Déployer les bonnes pratiques

Enfin, à partir des informations issues des travaux avec le groupe pionnier, le projet ABAA comporte également un volet « communication » visant à vulgariser les bonnes pratiques pour réduire les émissions et le lien entre ammoniac et particules fines. Une démonstration de divers matériels peu émissifs est ainsi organisée une fois par an dans chaque département breton pour sensibiliser les acteurs de terrain à la problématique afin de faire évoluer les pratiques. À l’avenir, un parcours de formation sur le sujet va également être développé à destination des agriculteurs. 
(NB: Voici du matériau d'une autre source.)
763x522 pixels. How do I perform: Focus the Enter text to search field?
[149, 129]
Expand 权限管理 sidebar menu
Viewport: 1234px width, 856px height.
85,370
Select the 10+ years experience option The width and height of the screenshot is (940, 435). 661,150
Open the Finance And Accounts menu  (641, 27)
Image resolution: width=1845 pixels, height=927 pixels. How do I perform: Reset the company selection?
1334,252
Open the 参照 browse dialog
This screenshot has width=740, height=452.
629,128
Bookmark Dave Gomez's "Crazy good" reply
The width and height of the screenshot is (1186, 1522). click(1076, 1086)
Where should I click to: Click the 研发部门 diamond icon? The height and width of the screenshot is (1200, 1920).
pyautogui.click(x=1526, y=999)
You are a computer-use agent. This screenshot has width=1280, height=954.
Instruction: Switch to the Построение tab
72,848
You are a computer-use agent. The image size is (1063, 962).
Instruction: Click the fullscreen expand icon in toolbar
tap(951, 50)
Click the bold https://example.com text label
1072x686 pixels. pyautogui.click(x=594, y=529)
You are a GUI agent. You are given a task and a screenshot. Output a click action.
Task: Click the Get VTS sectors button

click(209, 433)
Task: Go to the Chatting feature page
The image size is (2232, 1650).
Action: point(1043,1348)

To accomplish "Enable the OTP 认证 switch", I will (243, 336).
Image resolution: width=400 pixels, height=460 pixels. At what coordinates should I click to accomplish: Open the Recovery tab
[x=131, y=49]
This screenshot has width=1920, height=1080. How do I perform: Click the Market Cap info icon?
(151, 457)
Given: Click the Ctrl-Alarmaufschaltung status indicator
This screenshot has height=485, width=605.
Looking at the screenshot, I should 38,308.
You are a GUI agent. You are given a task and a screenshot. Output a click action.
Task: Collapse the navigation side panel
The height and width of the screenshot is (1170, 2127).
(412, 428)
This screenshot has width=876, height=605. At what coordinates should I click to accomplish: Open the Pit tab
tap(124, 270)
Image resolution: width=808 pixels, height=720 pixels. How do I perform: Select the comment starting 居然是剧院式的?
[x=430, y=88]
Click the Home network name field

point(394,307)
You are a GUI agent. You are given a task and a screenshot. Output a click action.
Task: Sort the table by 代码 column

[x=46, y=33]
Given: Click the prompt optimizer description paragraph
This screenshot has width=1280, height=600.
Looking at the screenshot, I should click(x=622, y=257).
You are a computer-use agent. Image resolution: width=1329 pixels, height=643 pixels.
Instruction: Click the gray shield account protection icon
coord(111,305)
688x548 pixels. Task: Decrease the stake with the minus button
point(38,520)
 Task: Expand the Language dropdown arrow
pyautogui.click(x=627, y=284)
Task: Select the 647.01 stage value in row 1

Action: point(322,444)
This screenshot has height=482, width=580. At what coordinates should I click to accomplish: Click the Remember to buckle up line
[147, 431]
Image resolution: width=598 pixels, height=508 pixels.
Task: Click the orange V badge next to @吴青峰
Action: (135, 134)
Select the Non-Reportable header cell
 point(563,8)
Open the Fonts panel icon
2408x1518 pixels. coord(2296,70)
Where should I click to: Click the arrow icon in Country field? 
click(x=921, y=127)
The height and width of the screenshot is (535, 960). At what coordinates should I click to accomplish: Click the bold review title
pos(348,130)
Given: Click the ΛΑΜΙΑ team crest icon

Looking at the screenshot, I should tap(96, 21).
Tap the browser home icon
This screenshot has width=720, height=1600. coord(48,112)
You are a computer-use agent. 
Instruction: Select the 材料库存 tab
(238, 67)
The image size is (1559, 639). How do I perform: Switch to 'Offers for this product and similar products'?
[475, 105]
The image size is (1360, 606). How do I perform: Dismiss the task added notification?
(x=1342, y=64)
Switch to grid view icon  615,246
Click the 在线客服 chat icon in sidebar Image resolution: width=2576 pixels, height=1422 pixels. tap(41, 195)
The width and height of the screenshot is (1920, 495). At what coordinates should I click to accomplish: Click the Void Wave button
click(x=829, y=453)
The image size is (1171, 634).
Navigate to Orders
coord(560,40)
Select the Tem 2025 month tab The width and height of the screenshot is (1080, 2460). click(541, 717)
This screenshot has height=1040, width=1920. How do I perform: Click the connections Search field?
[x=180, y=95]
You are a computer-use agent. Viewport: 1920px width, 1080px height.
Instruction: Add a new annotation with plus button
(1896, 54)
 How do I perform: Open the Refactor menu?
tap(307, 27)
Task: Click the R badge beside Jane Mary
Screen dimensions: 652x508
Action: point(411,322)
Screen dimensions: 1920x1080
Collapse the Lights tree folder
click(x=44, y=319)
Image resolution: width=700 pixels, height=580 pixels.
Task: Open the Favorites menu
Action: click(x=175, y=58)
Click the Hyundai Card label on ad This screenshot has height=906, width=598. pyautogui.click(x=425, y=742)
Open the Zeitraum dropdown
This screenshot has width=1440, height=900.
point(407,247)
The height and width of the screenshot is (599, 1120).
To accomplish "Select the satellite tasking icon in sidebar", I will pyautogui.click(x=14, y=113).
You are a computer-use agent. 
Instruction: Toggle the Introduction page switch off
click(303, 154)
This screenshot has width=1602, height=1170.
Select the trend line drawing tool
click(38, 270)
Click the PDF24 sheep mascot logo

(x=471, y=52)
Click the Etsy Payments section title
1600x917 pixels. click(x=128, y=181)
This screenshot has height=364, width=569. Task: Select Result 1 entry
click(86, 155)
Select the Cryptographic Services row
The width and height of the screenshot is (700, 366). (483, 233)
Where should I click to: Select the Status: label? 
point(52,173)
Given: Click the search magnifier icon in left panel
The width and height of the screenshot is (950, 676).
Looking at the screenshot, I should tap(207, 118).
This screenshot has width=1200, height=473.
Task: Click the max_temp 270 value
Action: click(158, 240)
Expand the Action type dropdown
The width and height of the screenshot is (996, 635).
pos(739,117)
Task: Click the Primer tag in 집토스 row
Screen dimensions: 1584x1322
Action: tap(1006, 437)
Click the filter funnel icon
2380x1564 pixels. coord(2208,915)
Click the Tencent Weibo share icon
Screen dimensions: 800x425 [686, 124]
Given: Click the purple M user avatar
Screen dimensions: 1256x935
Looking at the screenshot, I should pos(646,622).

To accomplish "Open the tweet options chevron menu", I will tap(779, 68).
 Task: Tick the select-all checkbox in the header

Nouvel OAD pour l’épandage primé et présenté au Space

Concernant les diagnostics d’émission réalisés sur chaque exploitation, la première partie s’intéresse aux bâtiments et aux édifices de stockage des déjections. « Nous extrayons généralement la partie ammoniac et gaz à effet de serre des outils GEEP en ateliers porcins et Cap2’ER en ateliers bovins (qui est en train d’être adapté pour la volaille). » Pour la seconde partie concernant l’épandage, il n’existait pas de relevé de données spécifiques : Syst’N, outil d’évaluation des fuites d’azote vers l’environnement, a d’abord été utilisé. « Mais nous basculons vers le simulateur AgrivisioN’air, développé par la Chambre d’agriculture et Air Breizh, et testé depuis mars 2023 par le groupe d’agriculteurs du projet, qui permet d’estimer pour les trois jours à venir selon la date du chantier d’épandage les pertes d’azote par volatilisation en fonction du type de produit (effluents, engrais), du matériel, du délai d’incorporation et de la météo. » Grâce à ce nouvel OAD, disponible sous forme d’appli sur Smartphone, les données à l’épandage peuvent être enregistrées et une synthèse sur l’année ensuite obtenue « afin de déterminer où il y a des marges de progrès ». Présenté au Space sur l’Espace pour demain animé par le réseau Chambres d’agriculture, cet outil – récompensé de deux étoiles aux Innov’Space 2023 –  devrait être accessible à tous dans la foulée.